Politique belge Le risque d'activation du plan de délestage a été réduit mais il est toujours présent. Selon Elia, il manque toujours 700 à 900 MW pour maintenir la sécrurité d'approvisionnement tout au long de l'hiver. Dès la mi-octobre, la situation commencera à être tendue mais les mois les plus à risque seront janvier et février.

Le risque de délestage (coupures d'électricité) cet hiver dû à l'indisponibilité de six des sept réacteurs nucléaires a été significativement réduit, a annoncé le gestionnaire du réseau de transport d'électricité Elia.

La capacité supplémentaire nécessaire pour pouvoir maintenir la sécurité d'approvisionnement tout au long de l'hiver est revue à la baisse et passe de 1.600-1.700 mégawatts (MW) à 700-900 MW, selon le CEO d'Elia Chris Peeters.

Les 750 MW annoncés grâce aux mesures supplémentaires et l'avancement du programme de maintenance de Tihange 1 "ne suffisent pas encore pour respecter les critères légaux" de sécurité d'approvisionnement, concède Elia. Mais ils permettent de "réduire significativement le risque de délestage", selon lui.

Ce lundi, le gestionnaire de réseau français RTE a confirmé que de l'énergie sera "sans doute disponible" pour le marché belge (jusqu'à plus de 1.000 MW), même en cas d'hiver très froid (qui ne survient qu'une fois tous les dix ans), a ajouté M. Peeters.

De la sorte, les prévisions d'approvisionnement pour la Belgique ont évolué d'un hiver "extrêmement difficile" à un hiver où les périodes problématiques et le risque de délestage ont diminué.

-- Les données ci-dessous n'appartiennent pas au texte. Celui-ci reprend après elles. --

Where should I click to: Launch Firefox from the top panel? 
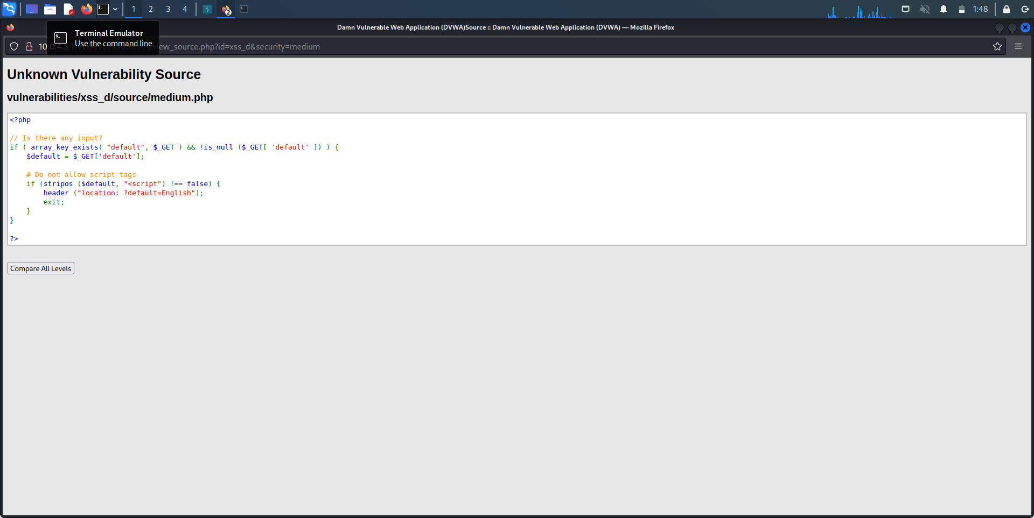coord(86,9)
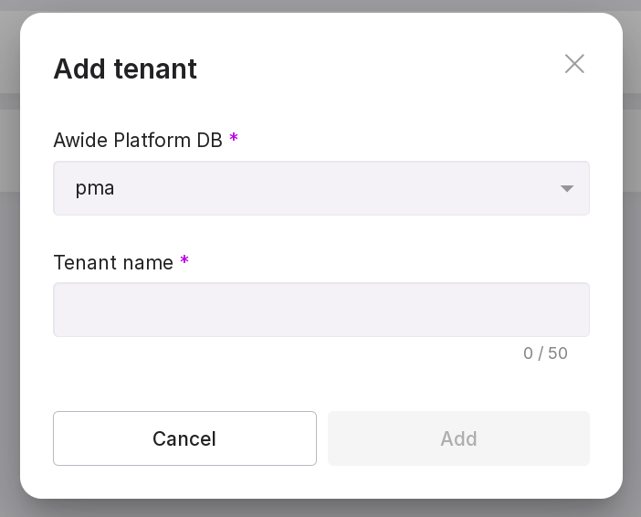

La situation commencera à être tendue à la mi-octobre. Selon Elia, il manque toujours quelques mégawatts pour le mois de novembre même si ce mois connaît une évolution positive. En outre, "janvier et février 2019 nécessitent encore des mesures supplémentaires", principalement en raison des possibilités limitées d'importation.

Tihange 3 de retour dès janvier?

Par ailleurs, la task force (Elia, Electrabel, Creg ...) mise en place pour répondre à la crise envisage sérieusement le retour de Tihange 3 dès janvier, alors que le planning d'Electrabel prévoit un redémarrage le 2 mars. "En toute sécurité", précise Elia.

On verra si l'Agence fédérale de contrôle nucléaire, qui ne fait pas partie de la task force, se laissera convaincre.

"La dégradation du béton a été sous-estimée", explique l'AFCN

Le directeur général de l'Agence fédérale de contrôle nucléaire (AFCN), Frank Hardeman, a estimé mardi que la dégradation du béton constatée dans les parties non nucléaires des deux centrales nucléaires avait été sous-estimée. "On a longtemps considéré que c'était une dégradation de béton sans impact sur la structure", a indiqué M. Hardeman, interrogé en sous-commission de la Chambre sur la sécurité nucléaire. C'est pour cette raison que la maintenance a dans un premier temps été "superficielle".

Les parties des centrales nucléaires affectées par les problèmes de dégradation de béton concernent des systèmes de sécurité de réserve. Mais ils doivent être opérationnels pour assurer le fonctionnement de la centrale contre, par exemple, les chutes d'avion.

Le réacteur Doel 3 en a été affecté mais est redevenu opérationnel après réparation du béton touché par l'humidité, tandis que Doel 4, Tihange 2 et Tihange 3 sont à l'arrêt pour cause à la fois de révision planifiée et de réparation de leurs bétons.

Le patron de l'AFCN ajoute que le problème est maintenant traité de manière "pro-active" par l'exploitant (Engie-Electrabel).